Centrepoint, Uttara
- Location: Airport Road, Uttara, Dhaka 1229, Bangladesh
- Coordinates: 23°51′09″N 90°24′22″E﻿ / ﻿23.8525°N 90.4062°E
- Address: Dhaka-Mymensingh Highway, Dhaka 1229
- Opened: 2024
- Owner: United Group
- Floor area: 959,960 square feet (89,000 m2)
- Floors: LGL+UGL+6
- Parking: 270 parking spaces
- Website: www.centrepointbd.com

= Centrepoint, Dhaka =

Shopping mall in Dhaka, Bangladesh

Centrepoint is a shopping mall in Dhaka, Bangladesh. Opened in 2024, it has a floor area of 89183 m2. It is the third largest shopping mall in the city and the country behind Jamuna Future Park and Bashundhara City. Centrepoint is a project of the United Group. The mall is located in Uttara at Airport Road.

== Overview ==
Several popular local and international brands such as Tabaq Coffee, Miniso, Domino's, Cinnabon, KFC and Movenpick Ice Cream have established outlets in the mall and its food court, Chef's Table, which is a chain of food courts owned by the United Group. Books Kinokuniya opened its first outlet in Bangladesh and South Asia at Centrepoint on 19 June 2026.

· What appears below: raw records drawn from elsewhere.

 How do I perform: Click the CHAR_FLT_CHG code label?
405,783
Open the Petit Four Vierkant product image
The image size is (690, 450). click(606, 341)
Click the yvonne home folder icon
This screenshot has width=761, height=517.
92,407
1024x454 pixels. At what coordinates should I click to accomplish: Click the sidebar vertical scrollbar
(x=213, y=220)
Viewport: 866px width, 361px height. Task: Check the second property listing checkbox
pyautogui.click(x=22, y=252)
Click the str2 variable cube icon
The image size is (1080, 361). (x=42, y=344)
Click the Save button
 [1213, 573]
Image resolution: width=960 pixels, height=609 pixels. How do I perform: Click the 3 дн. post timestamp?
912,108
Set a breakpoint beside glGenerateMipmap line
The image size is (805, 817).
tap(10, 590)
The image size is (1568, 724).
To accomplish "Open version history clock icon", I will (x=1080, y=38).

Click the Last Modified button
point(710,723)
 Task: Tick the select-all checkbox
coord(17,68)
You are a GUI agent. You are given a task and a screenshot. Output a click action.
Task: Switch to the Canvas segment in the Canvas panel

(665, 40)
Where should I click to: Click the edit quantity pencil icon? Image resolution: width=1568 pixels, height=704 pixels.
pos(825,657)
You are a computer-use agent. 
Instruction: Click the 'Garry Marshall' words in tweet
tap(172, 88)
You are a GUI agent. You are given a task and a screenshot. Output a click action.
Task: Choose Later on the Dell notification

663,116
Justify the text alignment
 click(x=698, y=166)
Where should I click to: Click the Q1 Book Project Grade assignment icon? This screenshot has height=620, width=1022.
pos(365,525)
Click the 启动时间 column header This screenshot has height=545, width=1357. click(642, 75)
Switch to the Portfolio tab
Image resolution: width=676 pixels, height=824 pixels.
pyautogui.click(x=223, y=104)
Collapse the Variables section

The mall features an underground hypermarket, Unimart, which is a chain of supermarkets and hypermarkets also owned by the conglomerate. Centrepoint features a movie theatre by the Bangladeshi movie theatre chain Star Cineplex.

==Incidents==
On 9 September 2026, a fire broke out at a restaurant in the food court on the fifth floor of the mall. It took one hour to bring the fire under control, with no reports of casualty.